В те дни, когда везде густеет ночи тьма,
Когда живая жизнь куда-то исчезает;
Когда нет воздуха для сердца, для ума
И истина под ложью отступает;
Когда призыв любви зовется мятежом,
Когда проклятьями клеймится все святое,
Когда царит над сдавленным умом
Все мертвое, слепое и глухое...
И. Горбунов-Посадов
Вскоре нас перевели в двухэтажное здание, приспособленное для нужд полевой тюрьмы. Стекол в окнах не было - они были забиты снаружи и внутри досками с небольшими просветами между ними. В дверях были прорезаны волчки для наблюдений за арестантами. По коридорам первого и второго этажа прогуливались тюремщики; на улице и во дворе перед окнами так же дежурила неусыпная стража. В пустой комнате, без кроватей и какой-либо другой мебели, была установлена «параша» - старое, заржавленное ведро, служившее нам уборной. Два раза в день нас выводили в «походно-полевой сортир», и мы захватывали с собой парашу. Недалеко от нашего здания была вырыта неглубокая яма; через нее были переброшены две доски, балансируя на которых, мы осуществляли свои естественные нужды. Одновременно это считалось для нас прогулкой. Дополнительными прогулками были хождения к следователям, жившим в крестьянских избах на значительных расстояниях от нашей тюрьмы. Вызывали к следователю, как правило, ночью или поздно вечером. Бдительность сонного арестанта притупляется, и его легче допрашивать. Ходить по камере и подходить к окнам запрещалось, лежать днем также не разрешалось. Последнее правило мы постоянно нарушали, так как при нашем истощении ягодицы и кости таза не выдерживали долгого сидения на твердом полу. У меня была книга Натансона по теории функций вещественной переменной, и я изучал ее с утра до вечера. Раз в неделю устраивались обыски в присутствии начальника тюрьмы и книгу у меня отбирали. Но на ближайшем следствии я снова выпрашивал ее у Жукова.

------------

**Задания:**
a - Перечислите все запреты для арестантов, прямо названные в отрывке о полевой тюрьме.
b - Ответьте на вопросы по отрывку о полевой тюрьме:
(i) Что служило арестантам уборной в камере?
(ii) Где жили следователи?
(iii) Какую книгу изучал рассказчик?
c - По отрывку о полевой тюрьме объясните, почему арестанты постоянно нарушали правило, запрещавшее лежать днём.
Приведённые далее данные являются отдельным материалом и с отрывком о полевой тюрьме не связаны.

**Данные:**
------------

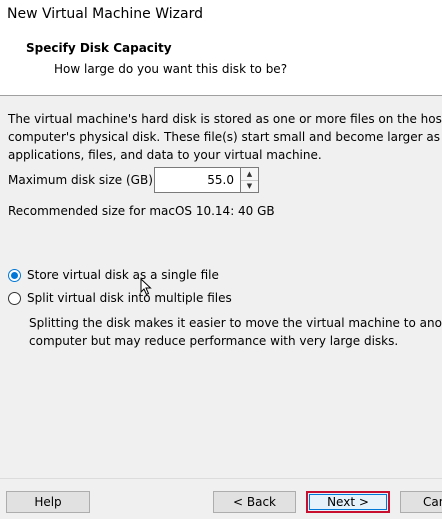  I want to click on spinner-down-icon: ▼, so click(250, 186).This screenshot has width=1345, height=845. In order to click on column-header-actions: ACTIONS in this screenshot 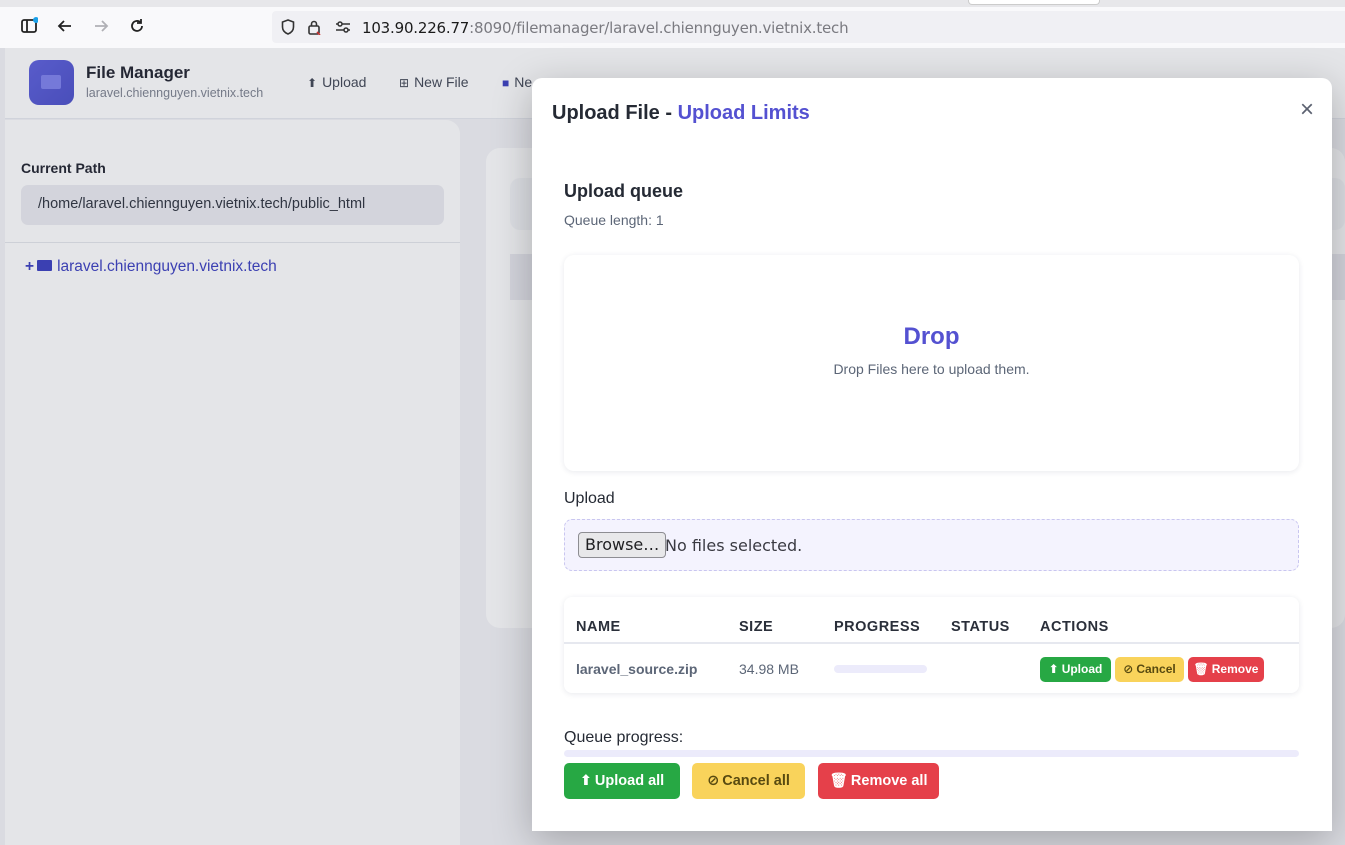, I will do `click(1074, 627)`.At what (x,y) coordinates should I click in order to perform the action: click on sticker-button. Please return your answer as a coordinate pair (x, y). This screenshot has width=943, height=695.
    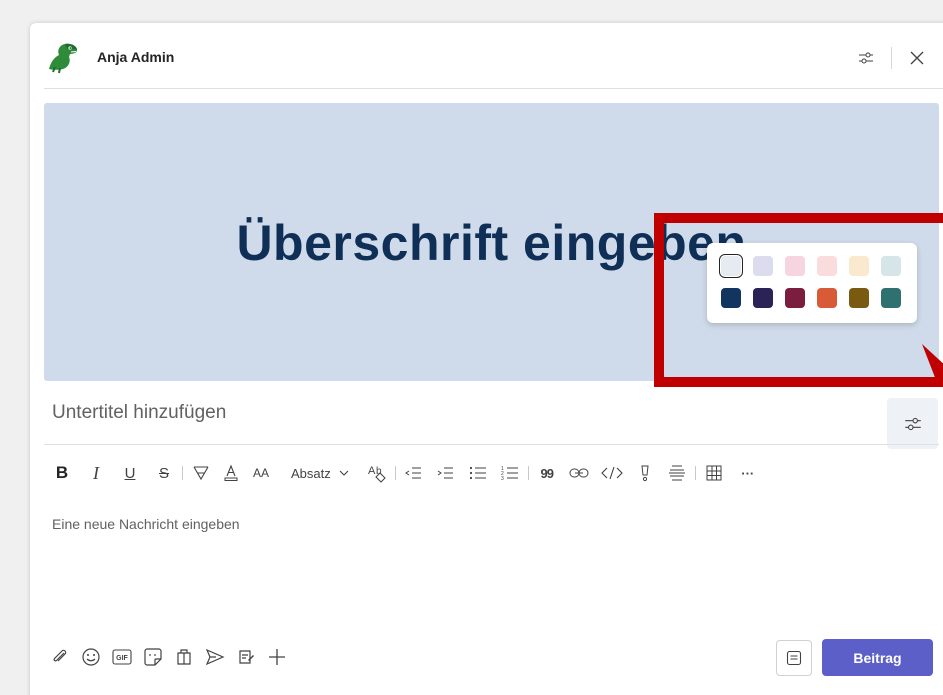
    Looking at the image, I should click on (153, 657). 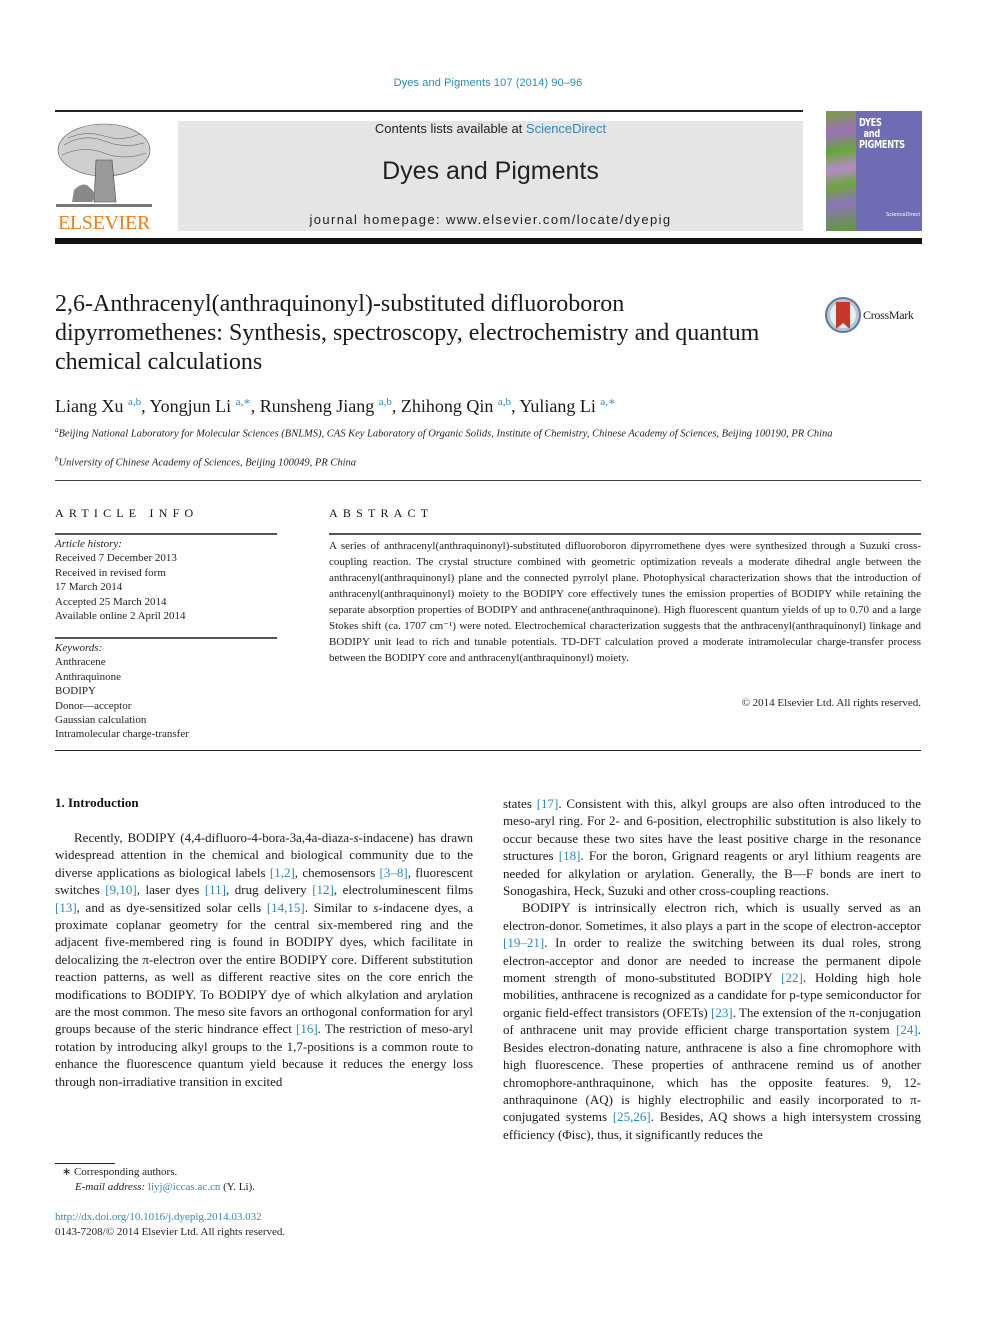 What do you see at coordinates (524, 942) in the screenshot?
I see `reference-link: [19–21]` at bounding box center [524, 942].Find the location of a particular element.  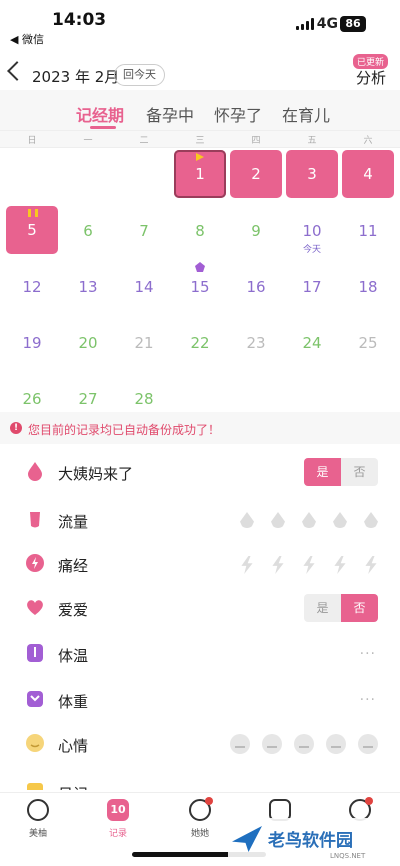

mood-selector is located at coordinates (304, 744).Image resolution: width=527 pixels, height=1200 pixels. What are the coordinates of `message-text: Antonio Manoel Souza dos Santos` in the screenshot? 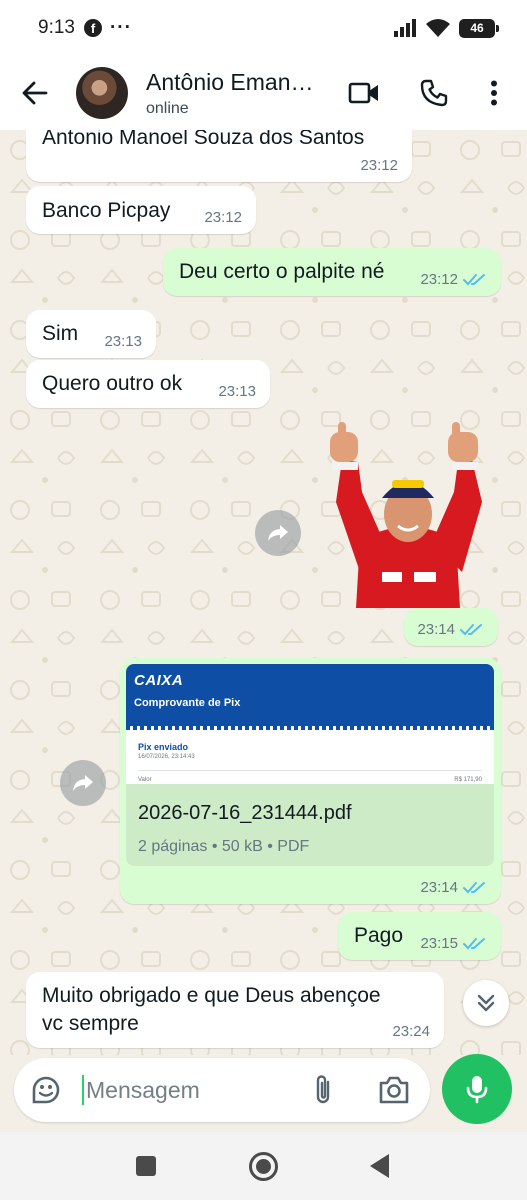 It's located at (204, 140).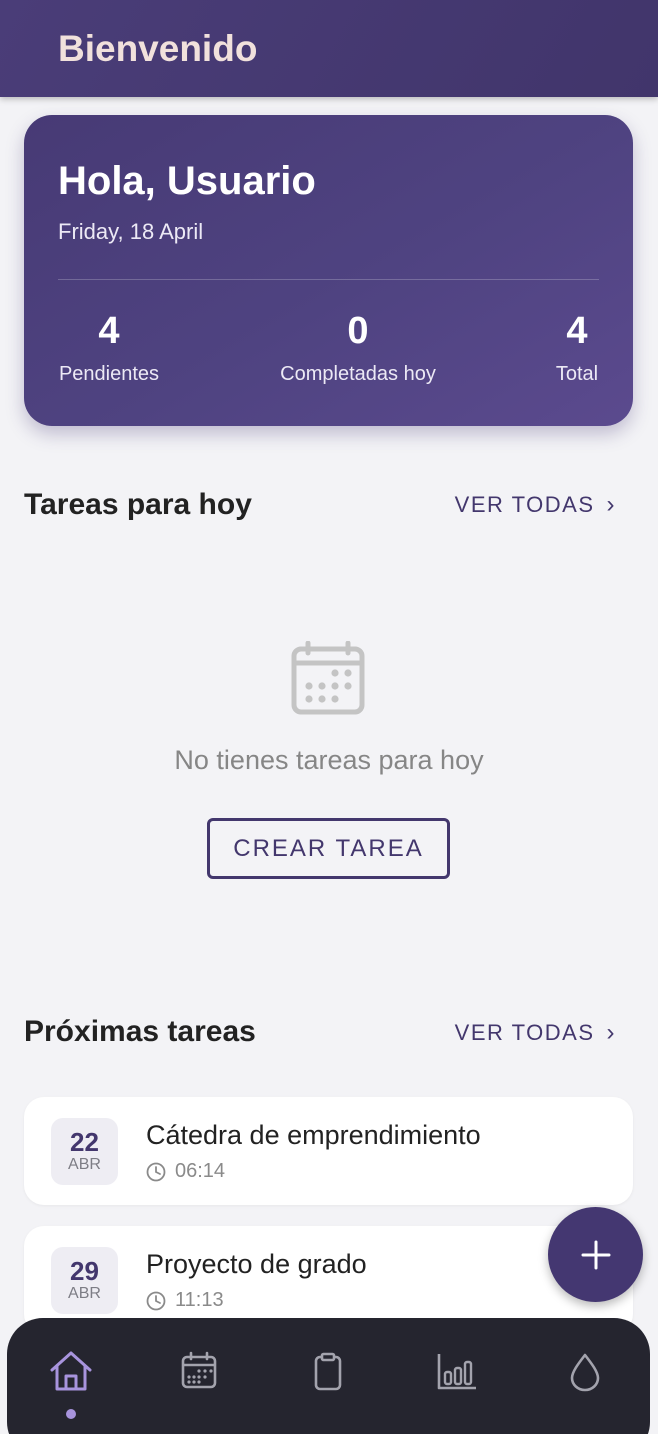 Image resolution: width=658 pixels, height=1434 pixels. What do you see at coordinates (585, 1372) in the screenshot?
I see `drop-icon` at bounding box center [585, 1372].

------------

**Выполненные задания:**
a -
- ходить по камере;
- подходить к окнам;
- лежать днём.

b -
(i) Старое заржавленное ведро, так называемая «параша».
(ii) В крестьянских избах на значительном расстоянии от тюрьмы.
(iii) Книгу Натансона по теории функций вещественной переменной.

c - Арестанты были истощены, поэтому ягодицы и кости таза не выдерживали долгого сидения на твёрдом полу.